Dimension de capes et d’esprits 1 – Eric Boissau (dir.)

Belle idée que cette anthologie confiée à Eric Boissau et qui traite de fantasy historique et plus particulièrement, d’une fantasy où il est question de capes et d’épées. La belle préface de Philippe Ward nous resitue toute la tradition de ces histoires de capes et d’épée. De Dumas et Gautier à Perez-Reverte. Du roman au cinéma. Des classiques aux éblouissants romans fantasy de Pierre Pevel. Tout le monde a un jour où l’autre voulu croire au romantisme d’une vie de mousquetaire du roi. Ce sont de nouvelles visions qui nous sont proposées ici comme nous l’indique la quatrième de couverture :

Vous allez participer à une enquête sur la disparition d’un bourgeois, connaître la vie d’une dryade à la cour du Roi-Soleil, assister à un combat naval pour la possession d’un dragon des mers, partager la vie d’un groupe de chiens de guerre dans une Europe uchronique, chercher qui tue de sombres crapules de l’armée du Roy, participer à une chasse au trésor, retrouver Djeeb l’estoqueur, faire la révolution avec un noble, assurer la succession de la plus fine lame du royaume, entrer en guerre contre le dieu Lug, voir que les guerres de religion ont des conséquences sur la vie d’un monastère, récupérer la belle d’un capitaine des mousquetaires.
Tous les ingrédients sont réunis dans cette anthologie pour vous plonger dans l’aventure, l’action, le mystère et pour retrouver, avec DE CAPES ET D’ESPRITS, votre enthousiasme d’enfant.

Ce sont douze textes sous la plume de treize auteurs qui ont été retenus pour ce premier volume de Dimension de capes et d’esprits. Présenté comme une anthologie de fantasy historique, il faut cependant vous prévenir que notamment les deux premiers textes ne relèvent pas de la fantasy, mais ils sont une excellente entrée en matière pour présenter ce que peuvent être des aventures de capes et d’épée. Cela n’est pas pour me déplaire, car le roman historique est un genre que j’apprécie également.
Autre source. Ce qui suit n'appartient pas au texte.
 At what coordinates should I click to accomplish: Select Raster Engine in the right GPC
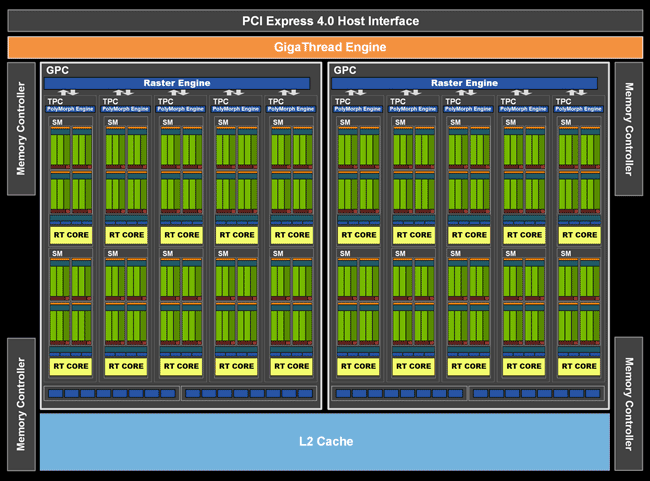(464, 83)
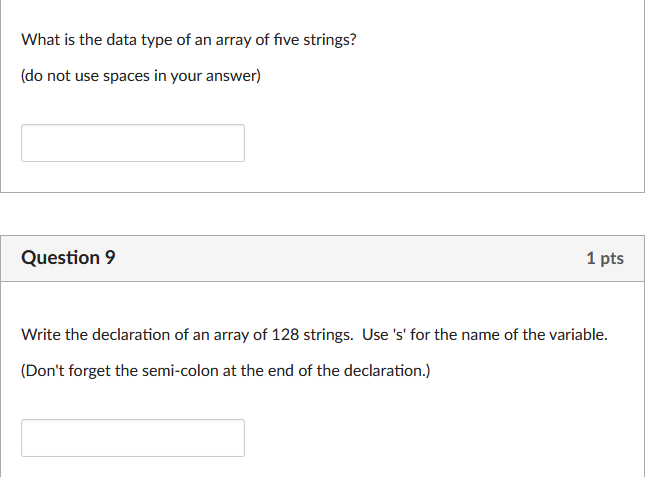Viewport: 652px width, 477px height.
Task: Click the reminder '(Don't forget the semi-colon...)'
Action: [x=225, y=371]
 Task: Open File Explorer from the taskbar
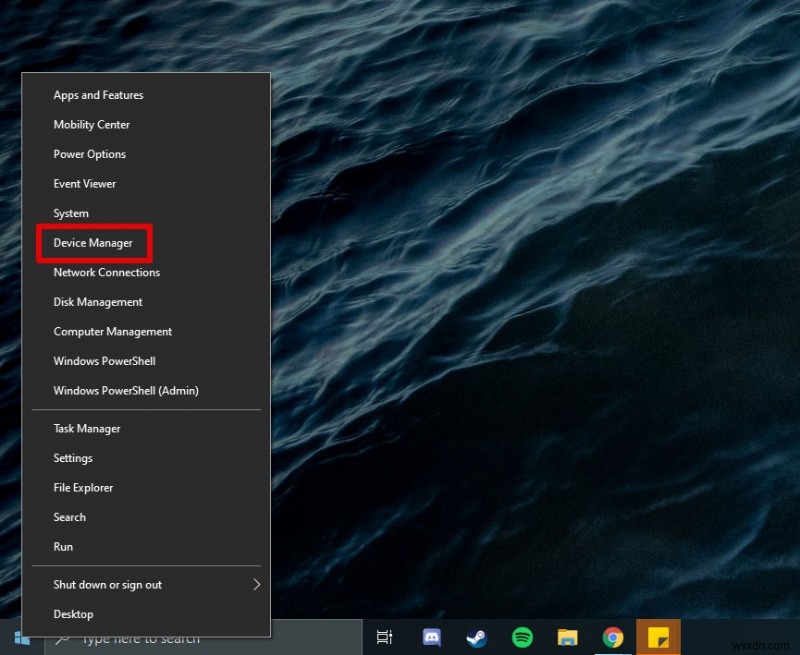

Ainsi ce n’est pas moins que le grand Jean d’Aillon qui ouvre le bal avec Le Bourgeois Disparu. Il n’est pas nécessaire de présenter le spécialiste du roman policier et historique qui enchante les amoureux des temps passés avec ses énigmes policières. C’est donc avec sa grande connaissance de l’époque et son style appliqué que l’auteur nous propose une énigme basée sur une histoire vraie où un bourgeois disparut de la circulation suite à des malversations orchestrées par des courtisans de Mazarin. Avec Les Voies du Seigneur, Leni Cèdre nous présente un jeune moinillon qui ne comprend pas la violence qui sévit dans son monastère pour de vulgaires mobiles politiques. Lorsque des moines meurent, on peut penser que la main de Dieu remet de l’ordre dans Sa maison, mais le destin est-il seul à l’ouvrage ? Une nouvelle qui nous restitue bien l’esprit monacal.

Lucie Chenu nous présente les mésaventures d’une dryade nommée Ayehannah. Lorsqu’un bûcheron décide d’abattre l’arbre avec lequel elle est en symbiose, la dryade essaye de sauver son partenaire végétal. Hélas, il est trop tard et elle commence à changer de nature. Une belle nouvelle qui nous parle de la nature intime qui persiste malgré les changements apparents, qu’on soit dryade ou humain. Pour Nicolas Cluzeau, c’est un Dragon des Mers qui est au centre de sa nouvelle. Dans ce monde uchronique, de nouvelles nations sillonnent les mers et parfois certaines mènent une chasse bien cruelle aux serpents de mer. Lorsqu’un capitaine spaniol amène à son bord une de ces créatures blessées, il sait qu’il risque de déplaire à un redoutable navigateur et bretteur franc. Une superbe nouvelle menée comme un assaut d’escrime.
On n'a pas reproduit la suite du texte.